Buttons! Buttons! Everywhere!

Buttons! Buttons! Everywhere!

Wednesday, October 13, 2010

Pass it On

Trying to catch up on so many things, but I wanted to stop and give a shout out to several people I've met on the road lately, people who are ready to take the next step in their writing career.

In St Louis there was a man who drove the National Car Rental bus and shared with me his desire to write a book. In his face I could see a dream and it was beautiful.

Then in the trade show booth next to me in Orlando, I shared the premise of my manuscript with a wonderful lady who brought me to tears with the story of her sister's abuse by an uncle. She said she had felt so helpless, even though she had only found out about it years after it had happened. She wants to read the book when I finish edits. I was very moved by how the subject of my book had affected her.

Today on my way here to California, I sat next to a veteran who got choked up when I read him one of my favorite writings, called Passage. It's the story of a soldier I saw taken from a plane in a coffin.

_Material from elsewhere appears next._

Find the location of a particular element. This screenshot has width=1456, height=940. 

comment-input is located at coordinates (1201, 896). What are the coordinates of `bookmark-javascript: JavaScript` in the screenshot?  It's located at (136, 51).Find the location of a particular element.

Last week in Alaska, I went into a section of the convention that had different crafts from Alaskans. There in a corner was an old man with a stack of books in front of him. When I approached him, he smiled so brightly I just had to stop. I picked up his book and realized he was one of our nation's last living Code Talkers, one of the bi-lingual Navajo Indians recruited by the US Marine Corps in World Two to transmit secret tactical messages. Code talkers transmitted these messages over military telephone or radio communications nets using formal or informally developed codes built upon their native languages. Their service was very valuable because it enhanced the communications security of vital front line operations during World War II.(Info from Wikipedia)

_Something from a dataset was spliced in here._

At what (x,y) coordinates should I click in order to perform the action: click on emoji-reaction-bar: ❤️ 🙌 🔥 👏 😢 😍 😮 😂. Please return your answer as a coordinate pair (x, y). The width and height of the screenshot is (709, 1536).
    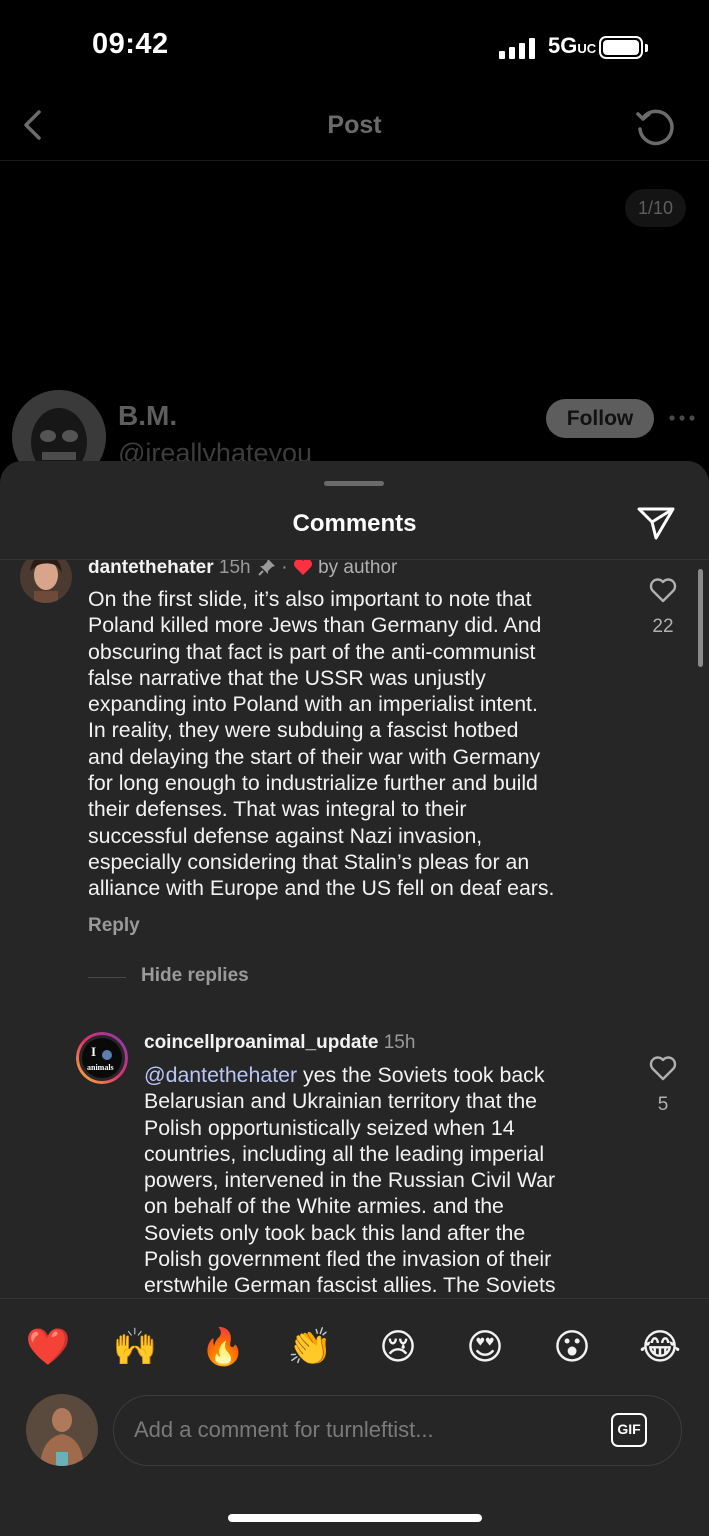
    Looking at the image, I should click on (354, 1345).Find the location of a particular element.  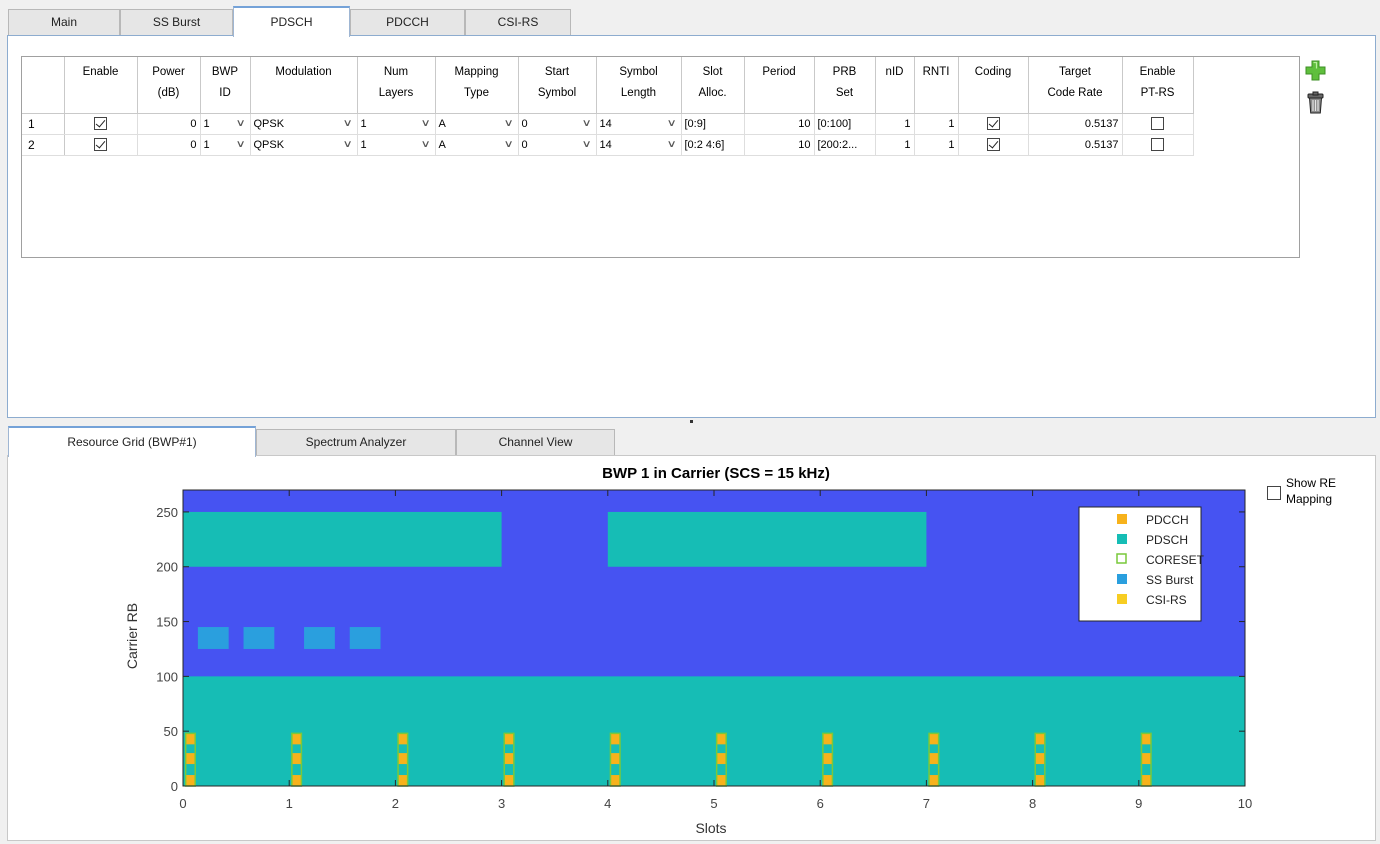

I thumbed through the book, put it down and then left. Just outside the door I realized that I might be walking away from history and worse yet, a fellow writer, without offering some form of support. About two years earlier I had been in Alburqueque and book a book that I had signed by seven Code Talkers, so I knew the value of preserving this history.

I walked back in, bought the book and had the man autograph it for me. Just $15.00. The old man shook my hand so many times my arm almost fell off. He smiled widely again as I left as I stopped once more to thank him for his service. He was weeping.

I just don't know what my purpose here on earth is, but somehow, some way God is allowing me to use this writing thing as a way to encourage others.

As a writer we are never alone. There are thousands of people that have a dream of writing something. They just need a little encouragement.

I have seen so many of my new writing friends offering advice, patting me on the back and networking to help me find my way. Most writers have people in their lives like I do that offer that word of encouragement, or want to read our writings. Maybe it's time to pass their generosity on to someone else.